# Quarterstaffs?



## M_J

Hi guys!

I found this forum from a link on the slingshotforum. Just over the last couple days I've had a hankering for a proper quarterstaff. It seems like a good thing to take along on hikes as a walking stick incase I encounter Little John blocking a bridge 

Has anybody made one of these and would like to relate their experiences and/or tips and tricks?


----------



## CAS14

Thanks, I didn't know that that was.

From: http://en.wikipedia.org/wiki/Quarterstaff



> A *quarterstaff* (plural *quarterstaves*), also *short staff* or simply *staff* is a traditional European
> 
> pole weapon and a technique of stick fighting, especially as in use in England during the Early Modern period.
> 
> The term is generally accepted to refer to a shaft of hardwood from 6 to 9 feet (1.8 to 2.7 m) long, sometimes with a metal tip, ferrule, or spike at one or both ends. The term "short staff" compares this to the "long staff" based on the pike with a length in excess of 11 to 12 feet (3.4 to 3.7 m).
> 
> The name "quarterstaff" is first attested in the mid-16th century. The "<a>quarter</a>" probably refers to the means of production, the staff being made from hardwood of a tree split or sawed into quarters (as opposed to a staff of lower quality made from a tree branch).[1]


Two things come to mind.

1) If it's a round pole or branch, that's easy to find yourself. Good cured hardwood that is split or sawed may be expensive.

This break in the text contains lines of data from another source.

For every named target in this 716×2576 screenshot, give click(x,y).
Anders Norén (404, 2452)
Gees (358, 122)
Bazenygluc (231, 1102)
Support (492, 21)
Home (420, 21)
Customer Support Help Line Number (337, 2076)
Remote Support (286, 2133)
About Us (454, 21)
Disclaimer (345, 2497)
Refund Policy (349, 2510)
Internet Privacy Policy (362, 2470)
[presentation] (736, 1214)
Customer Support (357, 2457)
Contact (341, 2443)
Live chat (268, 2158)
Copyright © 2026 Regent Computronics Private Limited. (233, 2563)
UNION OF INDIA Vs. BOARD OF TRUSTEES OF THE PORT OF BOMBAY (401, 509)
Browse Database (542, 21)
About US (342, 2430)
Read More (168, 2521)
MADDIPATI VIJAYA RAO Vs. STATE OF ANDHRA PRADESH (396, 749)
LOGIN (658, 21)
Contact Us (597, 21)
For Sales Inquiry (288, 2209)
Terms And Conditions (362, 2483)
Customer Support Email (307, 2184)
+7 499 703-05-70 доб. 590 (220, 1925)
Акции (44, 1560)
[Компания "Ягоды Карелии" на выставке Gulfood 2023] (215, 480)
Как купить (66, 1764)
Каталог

I talked to a guy a few weeks ago who sells Bois d'arc for bow makers, and he charges $200 each, I think he said.

2) So far as the the typical 6 to 9 feet length, personally I would find anything much longer than 6 feet aqward so far as hiking, except that some length can prove an asset when climbing rock escarpments if your knees are as poor as mine.


----------



## CAS14

How about a shillelagh? I have no idea what I am doing, that's clear. But here I sit, dog tired after work in my pj's, starting to work on my first. My understanding wife wants to document that I have completely lost it, so she grabbed her iPhone. They're coming to take me away, ha ha!


----------



## NightKnight

I am guessing that it would be somewhat hard to take a natural limb and make it perfectly round, without spending a great deal of time working on it. The first thing that comes to mind is a lathe. I wonder if anyone has made a "home made" lathe using drills and a bench...


----------



## CAS14

AaronC said:


> I am guessing that it would be somewhat hard to take a natural limb and make it perfectly round, without spending a great deal of time working on it. The first thing that comes to mind is a lathe. I wonder if anyone has made a "home made" lathe using drills and a bench...


Hmmm

We've all probably seen those 18th & 19th Century sharpening stones, about 2' diameter and 3" thick that you sat and spun by pumping a pedal with your foot. I suppose that a similar mechanism, with appropriate belt drive ratios could turn a home made lathe. In fact, I'd bet a bottle of Jack Daniels that the lathe predated electricity, and that an old design could be found.

Edit:


----------



## M_J

That's awesome!

I was planning to go to the hardware store this weekend and see if I can find like a 2x2" eight-footer of oak or ash or something and work it down to round from there. Seems easier than trying to dry a stave that long, at least in the winter. I know of a big mulberry in an abandoned lot with several very long, straight staves on it. Maybe cut a couple and put them in the attic for summer...


----------



## JJireh

Quarter staff conjurs up different images for different people. What are you picturing?

I would suggest you just find a nice straight round sappling around 1.5 to 2.5 inches diamter 7 foot long and take her down (permissin of course  ) Trim to your comfort. Done. You can walk with it and leave it in the garage when your not using it. I'd leave most of the bark on it for a year, just trim off the parts where you put your hand if you like. You can paint the ends to help prevent them from splitting.


----------